- Material provided:

========================

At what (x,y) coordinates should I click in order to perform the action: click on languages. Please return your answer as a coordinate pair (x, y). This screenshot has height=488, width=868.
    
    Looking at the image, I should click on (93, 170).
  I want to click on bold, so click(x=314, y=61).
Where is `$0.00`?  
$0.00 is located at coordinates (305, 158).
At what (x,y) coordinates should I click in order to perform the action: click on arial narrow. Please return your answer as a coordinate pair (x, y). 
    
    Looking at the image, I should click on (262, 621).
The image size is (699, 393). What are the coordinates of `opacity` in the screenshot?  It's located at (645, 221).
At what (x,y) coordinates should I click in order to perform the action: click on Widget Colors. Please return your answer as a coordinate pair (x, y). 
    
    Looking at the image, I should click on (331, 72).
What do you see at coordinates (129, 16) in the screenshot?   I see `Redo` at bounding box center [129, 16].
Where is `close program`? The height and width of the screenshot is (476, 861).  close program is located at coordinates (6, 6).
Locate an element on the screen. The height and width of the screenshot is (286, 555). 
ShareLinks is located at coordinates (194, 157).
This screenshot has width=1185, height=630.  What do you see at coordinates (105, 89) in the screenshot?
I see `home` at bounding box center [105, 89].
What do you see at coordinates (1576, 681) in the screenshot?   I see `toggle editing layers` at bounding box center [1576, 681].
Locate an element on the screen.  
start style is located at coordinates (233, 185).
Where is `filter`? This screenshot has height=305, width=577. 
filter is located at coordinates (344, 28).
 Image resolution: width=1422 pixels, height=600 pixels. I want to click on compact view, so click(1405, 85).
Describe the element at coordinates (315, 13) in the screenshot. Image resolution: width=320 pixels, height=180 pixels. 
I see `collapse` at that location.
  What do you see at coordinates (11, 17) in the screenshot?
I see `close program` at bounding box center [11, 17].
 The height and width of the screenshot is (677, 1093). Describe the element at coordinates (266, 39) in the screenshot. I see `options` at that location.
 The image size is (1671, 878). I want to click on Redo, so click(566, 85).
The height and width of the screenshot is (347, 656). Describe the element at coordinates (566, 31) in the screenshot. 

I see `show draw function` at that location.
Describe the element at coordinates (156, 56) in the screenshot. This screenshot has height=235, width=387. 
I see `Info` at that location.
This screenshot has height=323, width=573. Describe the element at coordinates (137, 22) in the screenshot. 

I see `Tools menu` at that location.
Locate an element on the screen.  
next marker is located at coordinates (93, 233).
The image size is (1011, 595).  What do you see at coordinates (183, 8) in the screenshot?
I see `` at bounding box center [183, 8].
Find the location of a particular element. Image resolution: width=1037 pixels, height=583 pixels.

========================

Quote the entries exactly, from the line containing "Describe the element at coordinates (156, 56)" through the last line of the entries.

- Task solution:
Describe the element at coordinates (156, 56) in the screenshot. This screenshot has height=235, width=387. 
I see `Info` at that location.
This screenshot has height=323, width=573. Describe the element at coordinates (137, 22) in the screenshot. 

I see `Tools menu` at that location.
Locate an element on the screen.  
next marker is located at coordinates (93, 233).
The image size is (1011, 595).  What do you see at coordinates (183, 8) in the screenshot?
I see `` at bounding box center [183, 8].
Find the location of a particular element. Image resolution: width=1037 pixels, height=583 pixels.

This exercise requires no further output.